“Our country is one of the world's top producers of fish and aquatic plants. Given our distinct advantage in natural resources, we must exert greater effort to ensuring that we can utilise these resources amid the dangers of the climate crisis and increasing food insecurity,” Representative Lee said in a statement to the Philippine News Agency (PNA) on Wednesday 12 October.
“Through mariculture, we could provide a renewable and scalable source of food for Filipino families, as well as livelihood for those living in fishing communities,” he added.
Mariculture is the farming of aquatic plants and animals through sea cages, long lines and other culture structures in marine and coastal areas.
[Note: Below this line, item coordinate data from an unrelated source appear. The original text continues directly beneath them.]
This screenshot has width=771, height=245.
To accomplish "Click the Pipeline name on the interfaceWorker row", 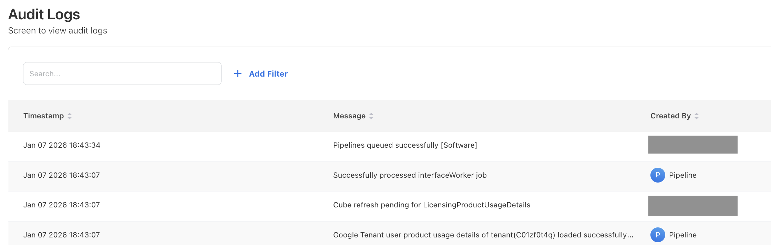I will click(x=682, y=175).
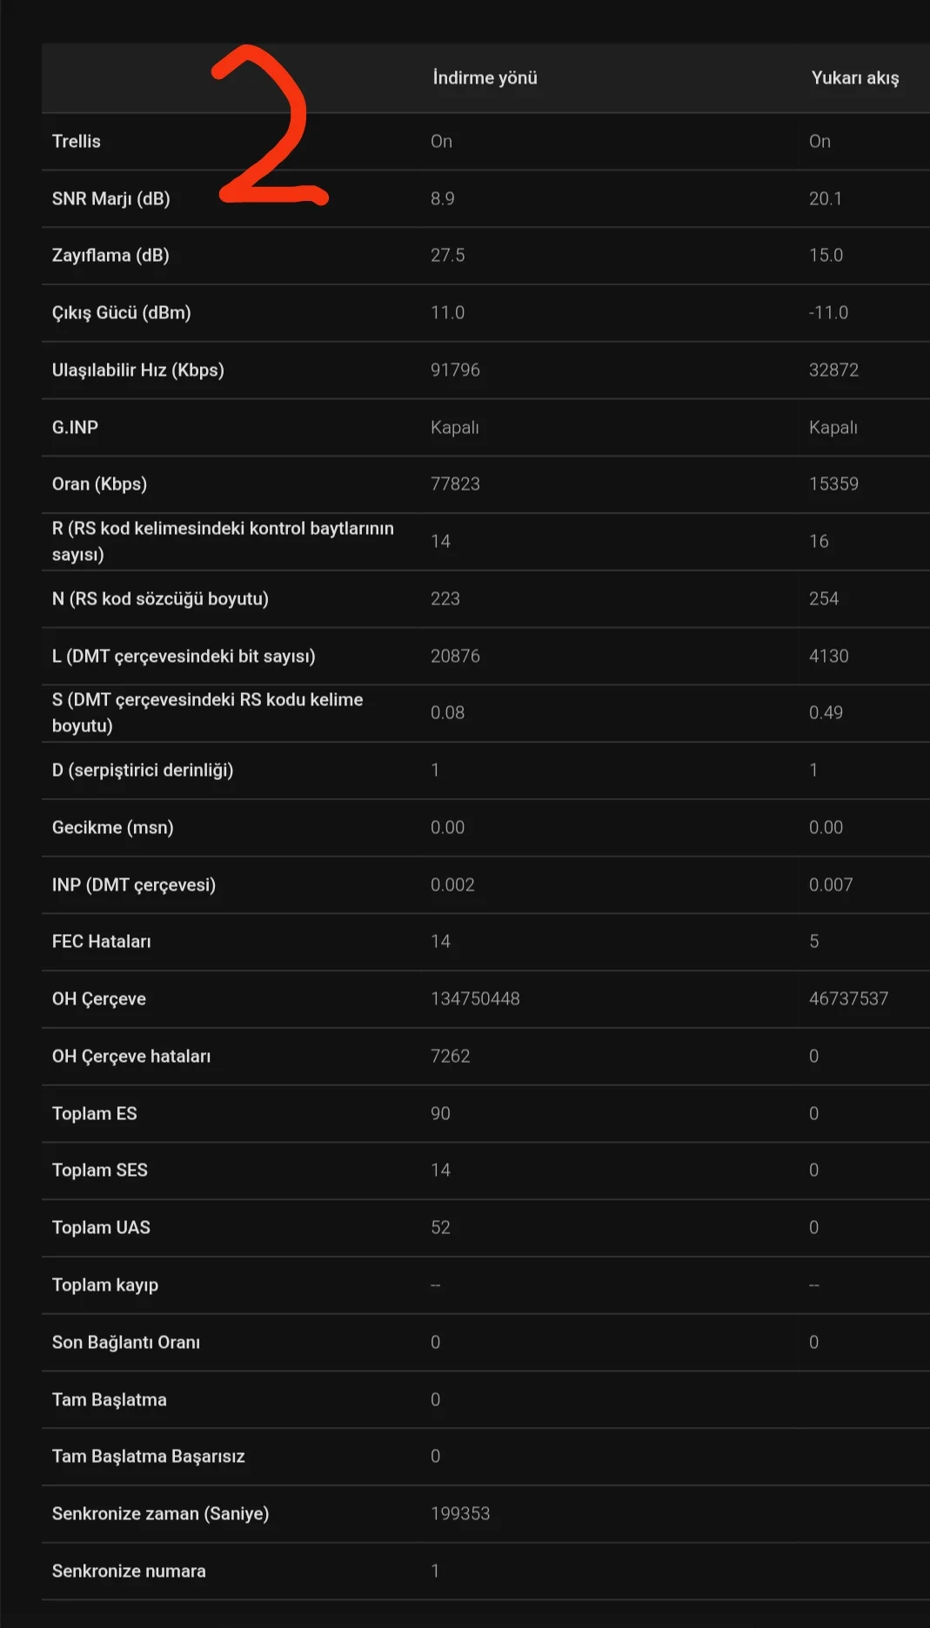
Task: Click the Toplam ES row label
Action: [94, 1114]
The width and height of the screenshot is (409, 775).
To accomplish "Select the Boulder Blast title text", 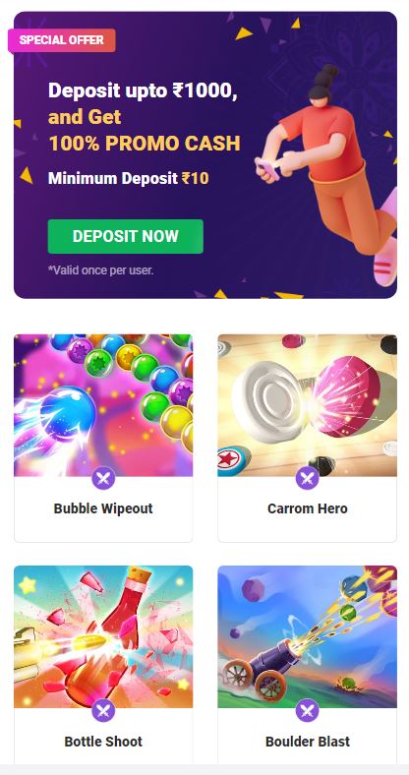I will 308,742.
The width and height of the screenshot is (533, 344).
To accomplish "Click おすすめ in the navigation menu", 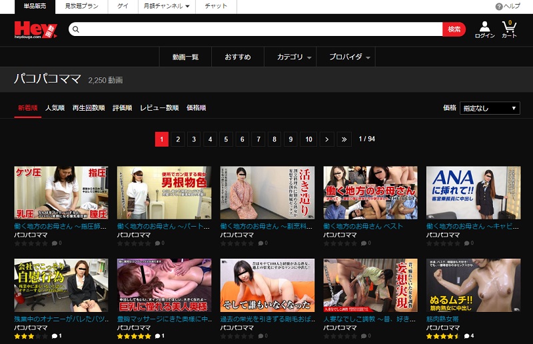I will (238, 57).
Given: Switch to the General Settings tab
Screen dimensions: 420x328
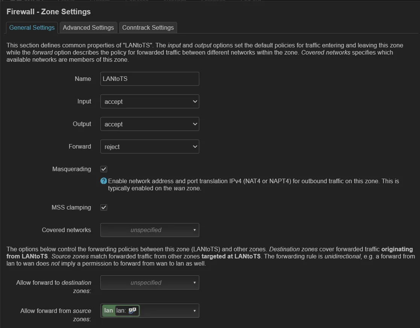Looking at the screenshot, I should (x=32, y=27).
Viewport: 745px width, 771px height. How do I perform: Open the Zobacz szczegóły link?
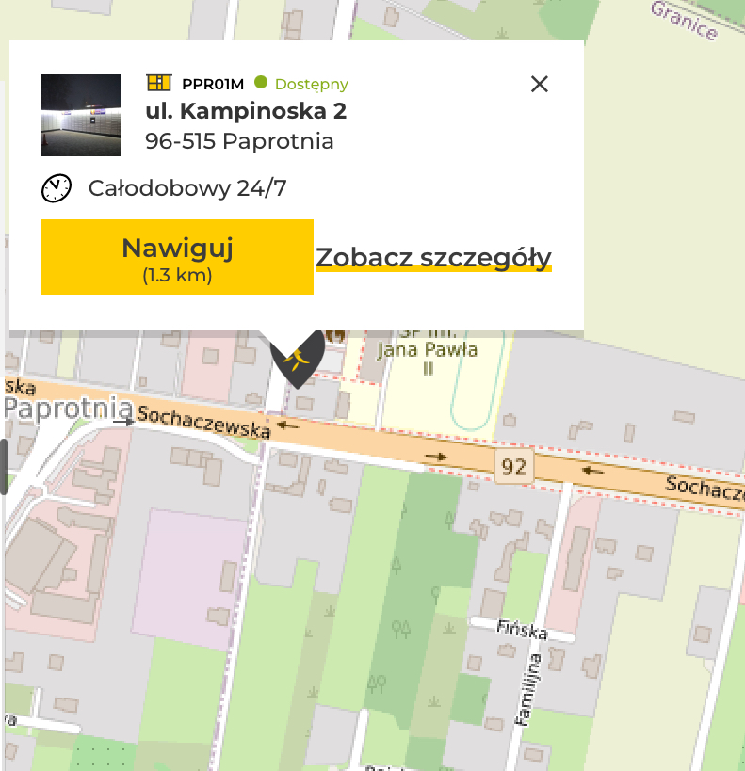[x=433, y=258]
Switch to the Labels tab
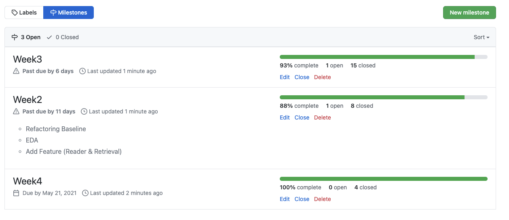The height and width of the screenshot is (220, 509). tap(24, 13)
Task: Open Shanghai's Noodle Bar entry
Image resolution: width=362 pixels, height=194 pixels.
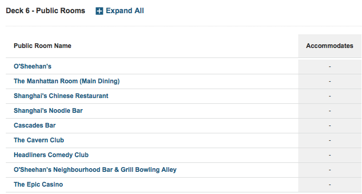Action: [48, 111]
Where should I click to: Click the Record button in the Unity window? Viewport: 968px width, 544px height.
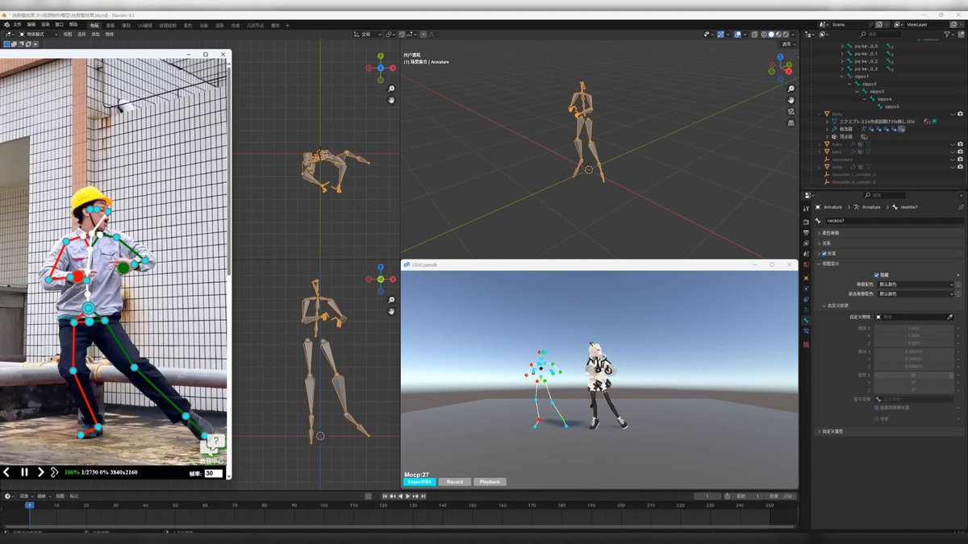point(455,482)
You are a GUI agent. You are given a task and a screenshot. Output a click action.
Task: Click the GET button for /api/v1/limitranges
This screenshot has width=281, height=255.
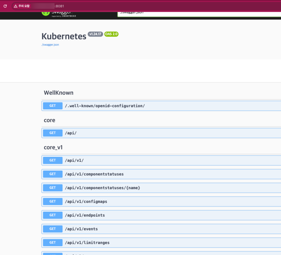(x=53, y=243)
High value species, such as bangus, siganid, seaweeds, oysters, mussels, red snappers, groupers, among others, can be grown through this method.
House Bill No 5531, or the National Mariculture Programme bill, pushes for the legislated establishment of the NMP, which is a current programme being implemented at scale by the Bureau of Fisheries and Aquatic Resources (BFAR).
“Through this bill, the programme shall be expanded throughout the Philippines in areas that are identified as conducive for mariculture,” Lee said.
If passed, the government would be mandated to adopt the ecosystem-based approach to fisheries management to ensure that the marine environment remains conducive to sustainable fisheries, species management and mariculture investment.
The government would also be tasked with minimising the adverse effects of mariculture in view of the multiple uses of marine and coastal areas.
The government would also be required to improve the viability of mariculture by developing the technical skills of fishermen throughout the production, harvesting, processing, storage and transport stages in the value chain; providing appropriate infrastructure and equipment for post-harvest technology; and ensuring easy access to finance.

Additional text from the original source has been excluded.